A heavy object is thrown horizontally from a 23 m high cliff. It strikes the ground 73 m from the base of the cliff. At what speed was it thrown?

To determine the speed at which the heavy object was thrown horizontally from the cliff, we can analyze the motion in two dimensions: vertical and horizontal.

### Step 1: Analyze the vertical motion

The vertical motion is influenced by gravity. The formula for the vertical distance \( h \) fallen after time \( t \) is given by:

\[
h = \frac{1}{2} g t^2
\]

Where:
- \( h = 23 \) m (the height of the cliff)
- \( g \approx 9.81 \) m/s² (acceleration due to gravity)
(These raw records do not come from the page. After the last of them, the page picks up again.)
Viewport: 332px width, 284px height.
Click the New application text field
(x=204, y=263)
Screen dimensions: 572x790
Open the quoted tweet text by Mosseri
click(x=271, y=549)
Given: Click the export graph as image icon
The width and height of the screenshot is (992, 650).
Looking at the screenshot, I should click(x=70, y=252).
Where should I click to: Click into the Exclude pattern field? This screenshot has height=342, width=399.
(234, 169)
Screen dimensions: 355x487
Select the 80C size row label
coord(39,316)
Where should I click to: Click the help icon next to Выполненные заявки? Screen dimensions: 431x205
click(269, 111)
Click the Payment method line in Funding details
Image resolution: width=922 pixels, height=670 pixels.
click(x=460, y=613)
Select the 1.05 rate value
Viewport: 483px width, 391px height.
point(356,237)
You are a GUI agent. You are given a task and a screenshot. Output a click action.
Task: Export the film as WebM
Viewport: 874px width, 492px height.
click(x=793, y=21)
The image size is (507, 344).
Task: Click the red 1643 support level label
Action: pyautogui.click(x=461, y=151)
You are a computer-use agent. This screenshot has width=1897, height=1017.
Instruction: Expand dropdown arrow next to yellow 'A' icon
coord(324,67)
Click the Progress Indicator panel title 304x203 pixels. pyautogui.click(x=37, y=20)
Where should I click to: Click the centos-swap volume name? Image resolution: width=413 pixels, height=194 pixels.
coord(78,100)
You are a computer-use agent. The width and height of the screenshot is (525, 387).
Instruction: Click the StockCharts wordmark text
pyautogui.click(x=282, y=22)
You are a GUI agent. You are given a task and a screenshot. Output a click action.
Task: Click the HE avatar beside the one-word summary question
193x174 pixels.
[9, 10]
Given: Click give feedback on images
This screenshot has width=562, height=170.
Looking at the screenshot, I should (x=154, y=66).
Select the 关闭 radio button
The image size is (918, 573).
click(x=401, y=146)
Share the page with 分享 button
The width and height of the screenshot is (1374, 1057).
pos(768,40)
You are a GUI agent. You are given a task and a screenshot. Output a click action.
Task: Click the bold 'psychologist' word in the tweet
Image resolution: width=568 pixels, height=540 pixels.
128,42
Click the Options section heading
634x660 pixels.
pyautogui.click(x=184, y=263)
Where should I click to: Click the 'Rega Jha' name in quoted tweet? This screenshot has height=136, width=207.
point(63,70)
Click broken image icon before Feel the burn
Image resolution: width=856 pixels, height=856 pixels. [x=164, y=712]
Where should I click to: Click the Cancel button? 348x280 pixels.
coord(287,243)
Rearranging this formula to find time \( t \) gives us:

\[
t^2 = \frac{2h}{g}
\]
\[
t = \sqrt{\frac{2h}{g}}
\]

Plugging in the values:

\[
t = \sqrt{\frac{2 \times 23}{9.81}} \approx \sqrt{\frac{46}{9.81}} \approx \sqrt{4.688} \approx 2.17 \text{ s}
\]

### Step 2: Analyze the horizontal motion

The horizontal distance \( d \) traveled is given by the formula:

\[
d = v_x t
\]

Where:
- \( d = 73 \) m (the horizontal distance from the base of the cliff)
- \( v_x \) is the horizontal speed, which we need to find.

Rearranging the formula to solve for \( v_x \):

\[
v_x = \frac{d}{t}
\]

Substituting the values into the equation gives:

\[
v_x = \frac{73}{2.17} \approx 33.65 \text{ m/s}
\]

### Conclusion

The speed at which the heavy object was thrown horizontally is approximately **33.65 m/s**.